On June 14, 2016, Robert White defeated Vincent Orange and David Garber to win the Democratic Party nomination for the at-large seat on the city council. His margin of victory was 2 percentage points. The Washington Post said unnamed political observers attributed White's win to White's persistent attacks on Orange's ethics, his use of a paid staff, and an anti-incumbent feeling among voters. The newspaper also noted that White had worked hard to keep other candidates out of the race, allowing the anti-Orange vote to coalesce behind a single candidate. In Ward 3, where voter turnout in the low-turnout election was very high, White's lead was exceptionally large. He also won in Wards 1, 2, and 6, and he won 36 percent of the vote in Orange's home ward of Ward 5. Low voter turnout in Wards 7 and 8 reduced Orange's vote there, where White received 25 percent of the vote. Bill Lightfoot, an advisor to Mayor Muriel Bowser, attributed White's victory to demographic changes, arguing that the city had seen a large influx of young, white voters who found White, not Orange, appealing. Political observer Will Sommer concluded that an anti-Bowser sentiment was also behind White's win. Although not originally a Bowser supporter, Orange had become a fairly reliable supporter of her on the council.
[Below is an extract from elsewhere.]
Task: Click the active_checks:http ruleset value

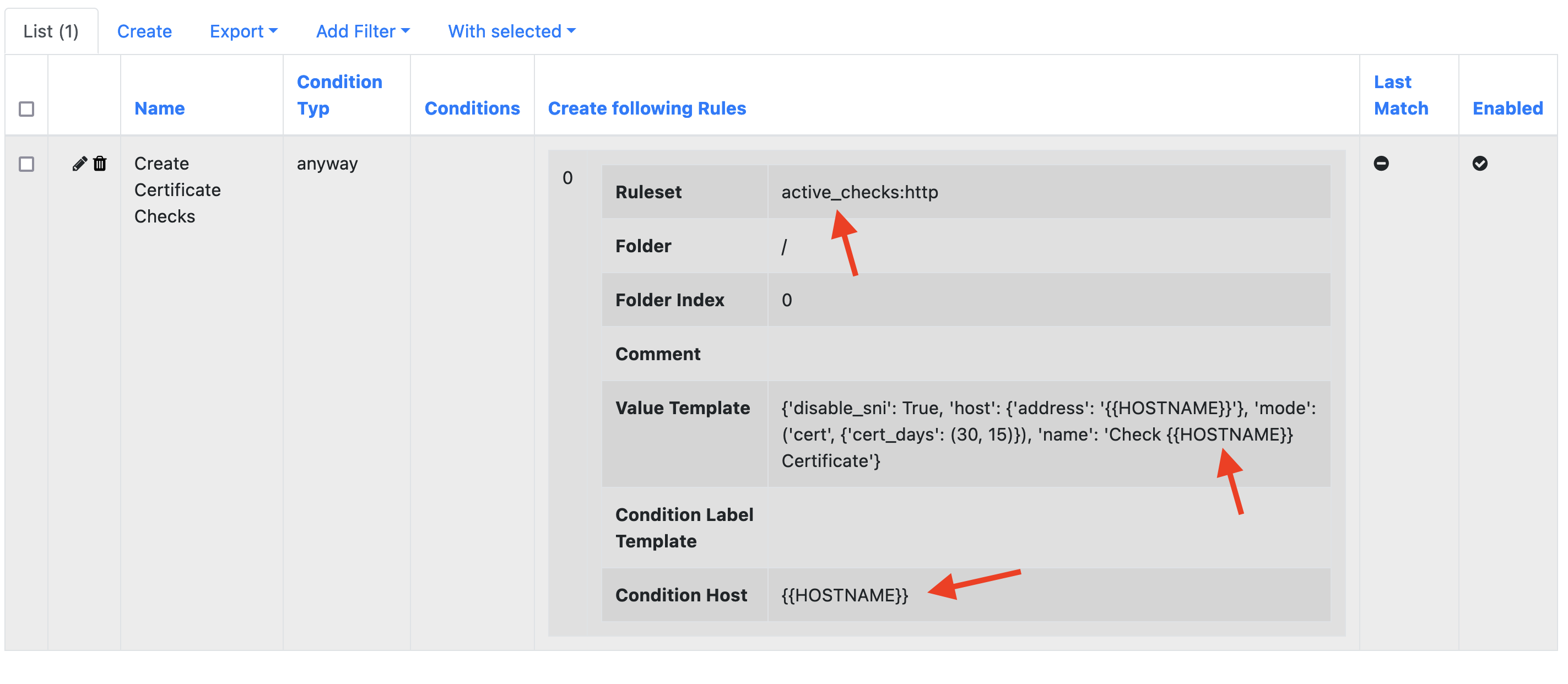Action: point(859,192)
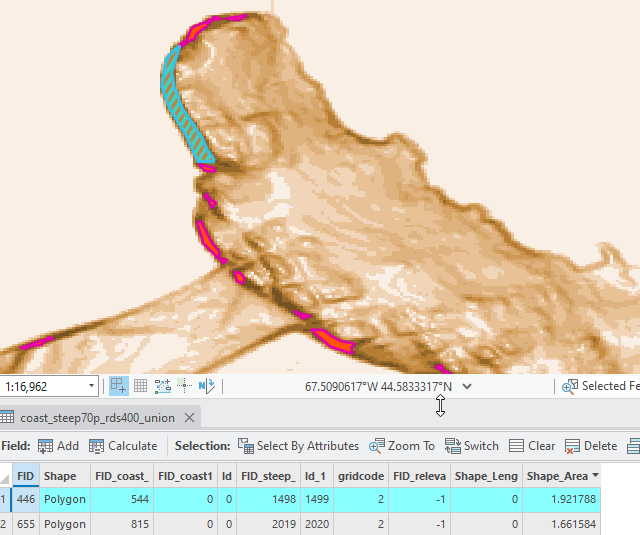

But the mayor's political and ethics problems created trouble for all three of her council supporters running for reelection, and helped White knock off Orange, he said.

Interim council appointment

On July 28, 2016, the D.C. Chamber of Commerce announced that it had selected Vincent Orange to be the organization's next president. Orange's colleagues on the council claimed this created a strong conflict of interest, and Orange resigned from the council effective August 15, 2016 (the same day on which his Chamber of Commerce position began).

On September 15, 2016, D.C. Democratic State Committee officials voted 43-to-2 to appoint Robert White to Orange's at-large city council seat. There was one abstention. Since Orange had resigned after the primary, party leaders voted to allow only White's name to be considered for appointment to the vacant seat. This generated dissent from three members of the committee, preventing the appointment vote from being unanimous. White was sworn in on September 16, 2016.

General election

In June 2016, White endorsed a D.C. campaign finance reform proposal to prohibit any person or corporation from receiving a city contract with $100,000 or more if they donate to a city council election. The proposal was one of the strictest of several proposals to address corruption and ethics issues facing the council, several of whose members had been found guilty of ethics and fraud charges in the past several years.

On November 8, 2016, White easily won election to the seat to which he had been temporarily appointed. He received 37.9 percent of all votes cast. Incumbent At-Large Council Member David Grosso also retained his seat, coming in second with 17.84 percent of the vote. Challengers G. Lee Aikin (4.82 percent), Carolina Celnik (4.62 percent), and John C. Cheeks (4.12 percent) rounded out the top voter-getters.

Council term

White was sworn into office for a full four-year council term at noon on January 2, 2017.

Personal life

White met his future wife, Christy, in law school. The couple's first child, a daughter, was born in July 2016.

White lives in the neighborhood of Brightwood Park in Washington, D.C.